Important questions to ask
Do the candidates understand how their level of government works and how it is funded? Are they willing to learn about the challenges facing the city, county or school district? And perhaps most importantly do they have the personal ability to work with others in a meaningful way? Democracy can be a frustrating and messy process, and it may involve conflict, but compromise is the main currency of any democratic body. In the end, any governing body must produce results.
There is some good news
The good news is that, for all the criticism directed at the Flint City Council, the Flint Community School Board, and Genesee County officials, there are individuals in each of those bodies who understand the issues, are committed to work with others, and produce positive results. They deserve our thanks for putting up with conflict, chaos, and enduring endless meetings.
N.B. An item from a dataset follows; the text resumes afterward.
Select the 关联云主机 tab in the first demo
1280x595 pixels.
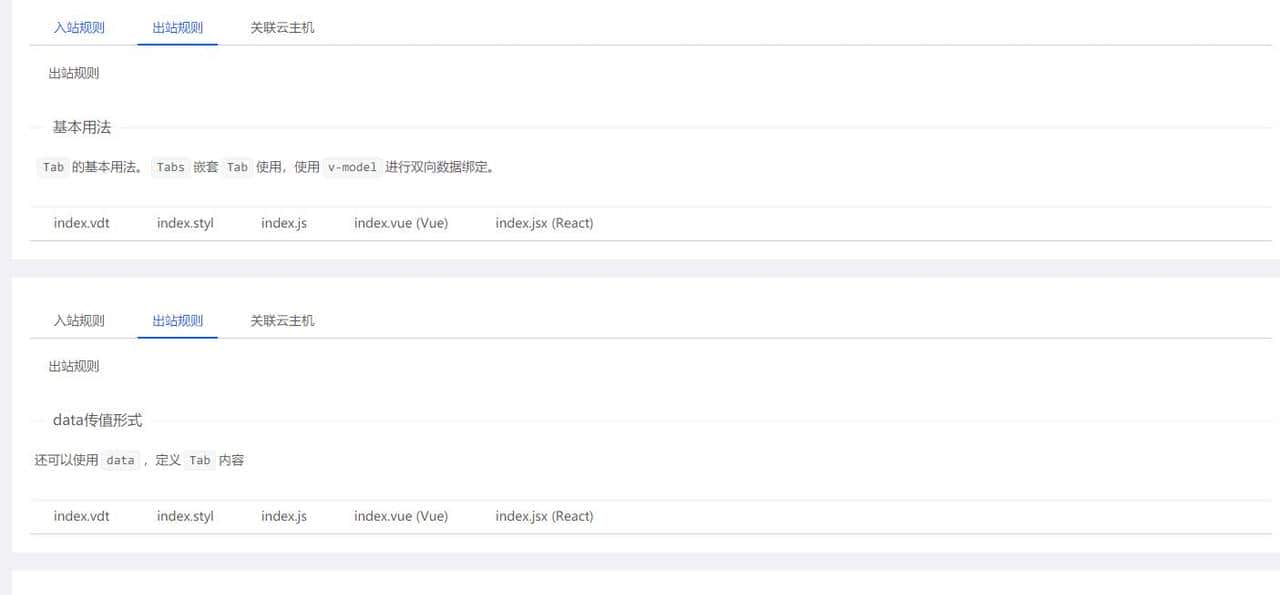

They need all the support they can get from their voters and constituents.
We need to encourage others who are willing to work together to get involved and run for office. As local governments become more dysfunctional, those with ability are discouraged from running and getting involved with the conflict they see every day. A government that shows it can genuinely work together to solve problems can change that. A good government can bring out the best of those who are often lost in the chaos of a dysfunctional governing body.
A good government and a functioning democracy isn’t easy. It takes the work and effort of all citizens. It’s up to us to make sure it does work.